Description of the task: Please count how many lines in the records below contain the string "height", and reply with the number alone.

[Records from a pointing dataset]
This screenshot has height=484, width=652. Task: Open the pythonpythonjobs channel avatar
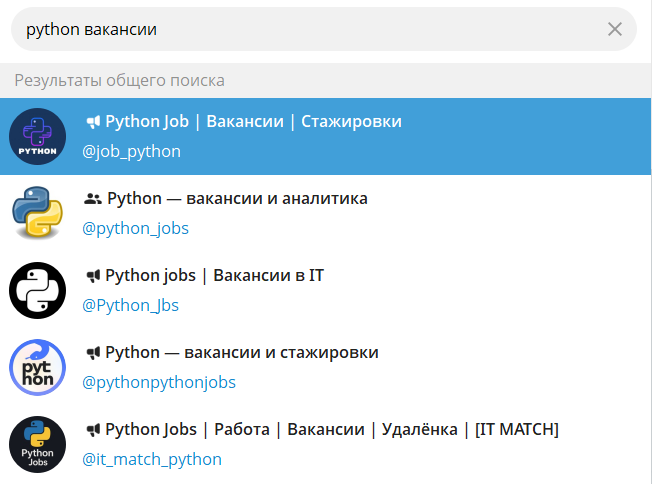37,367
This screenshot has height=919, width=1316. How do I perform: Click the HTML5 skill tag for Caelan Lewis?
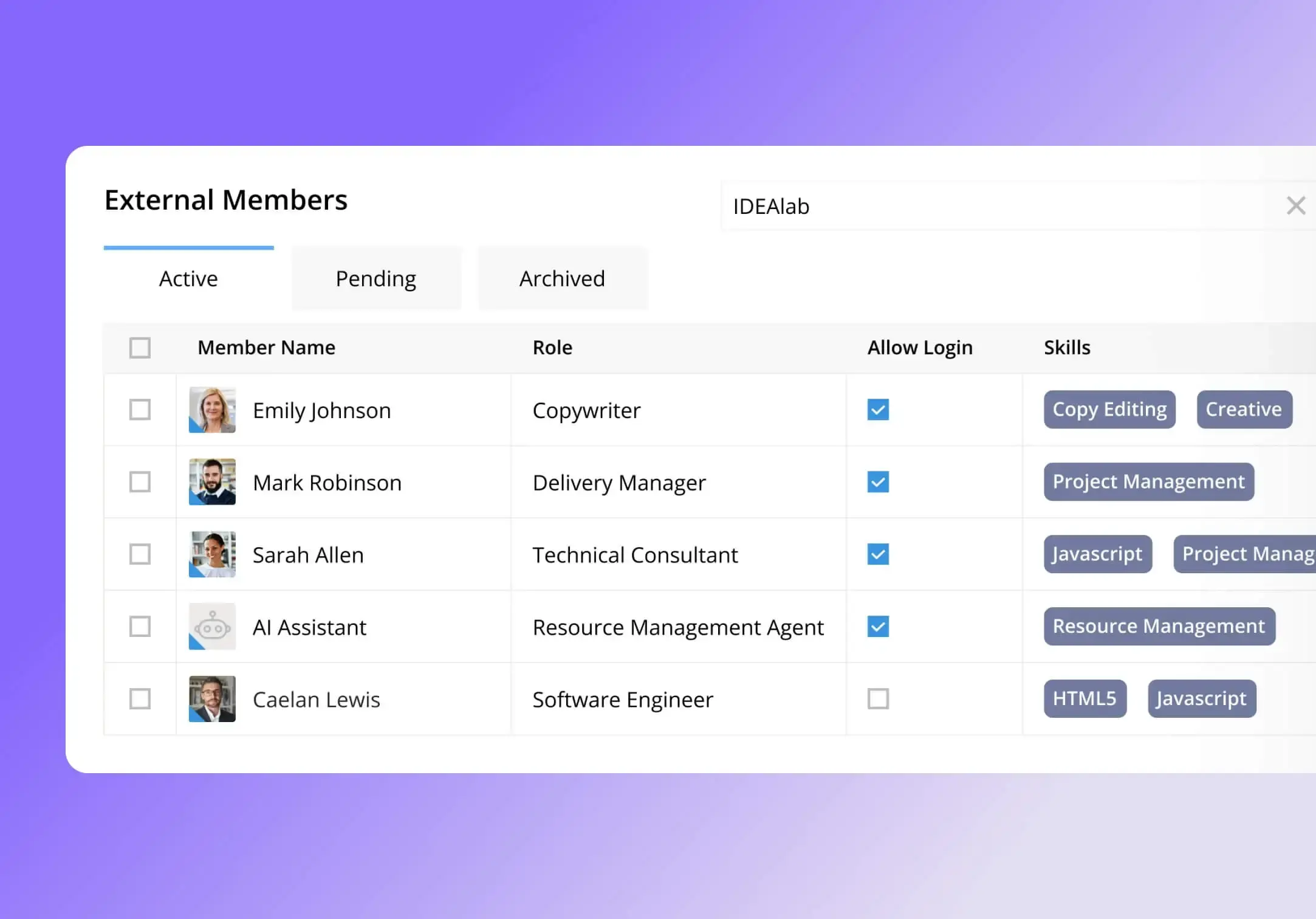pyautogui.click(x=1085, y=698)
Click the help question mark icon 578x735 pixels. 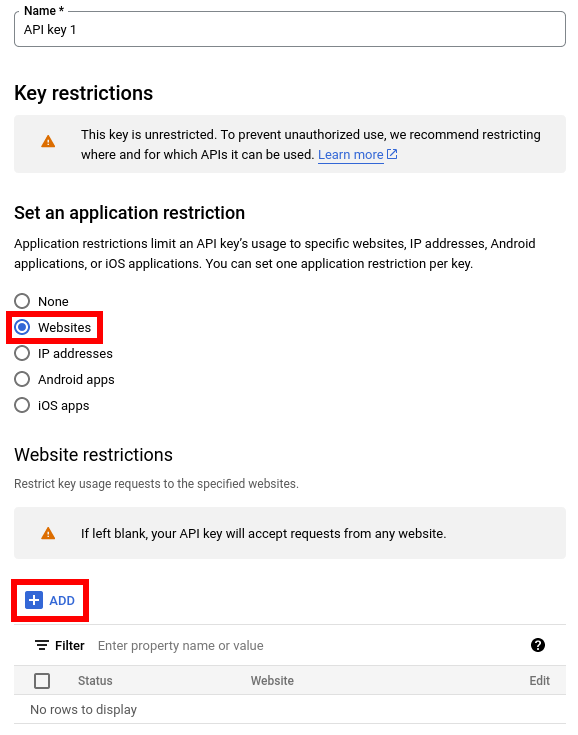pyautogui.click(x=538, y=645)

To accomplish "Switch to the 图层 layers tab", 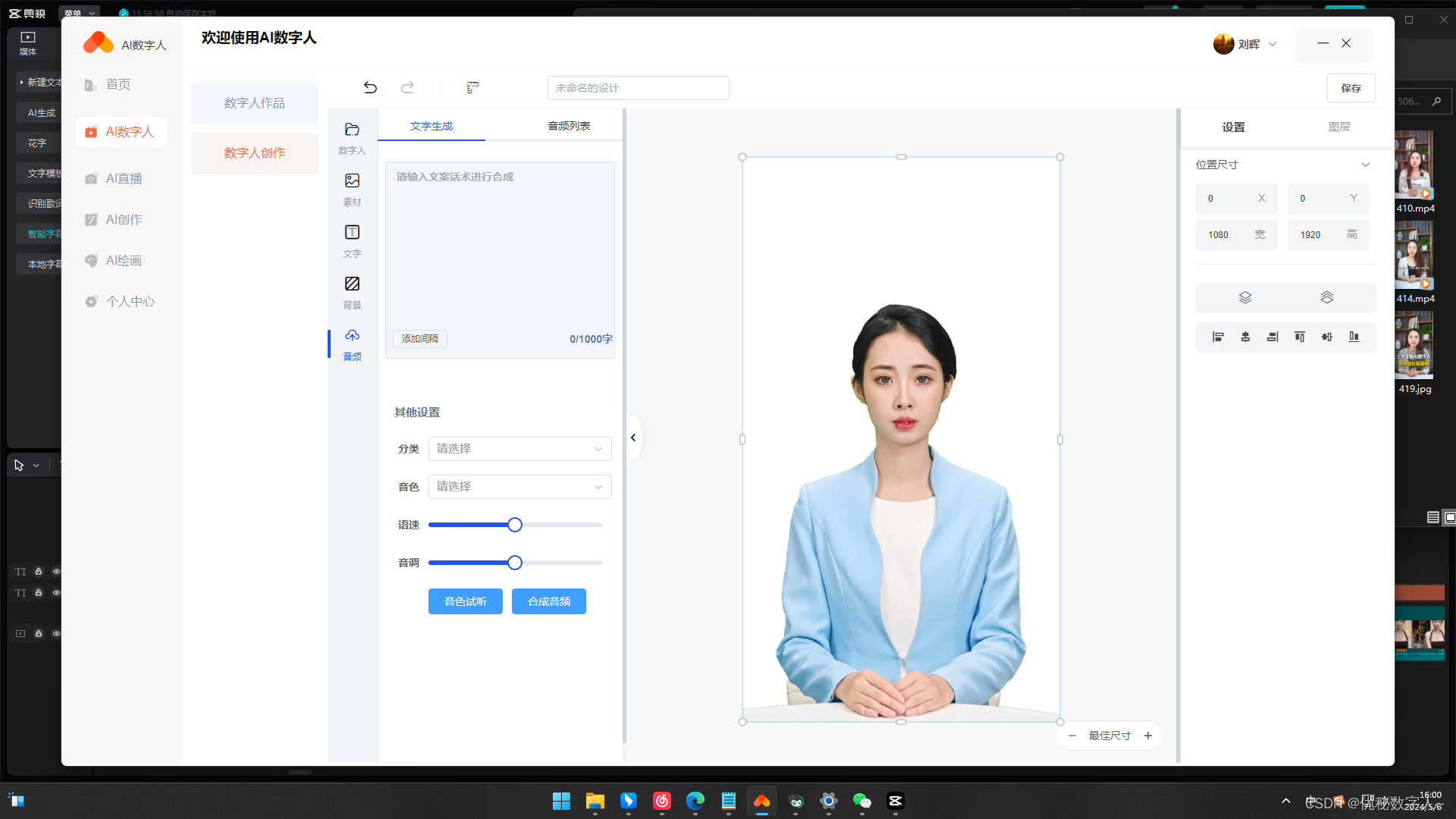I will coord(1339,127).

Written answer: 2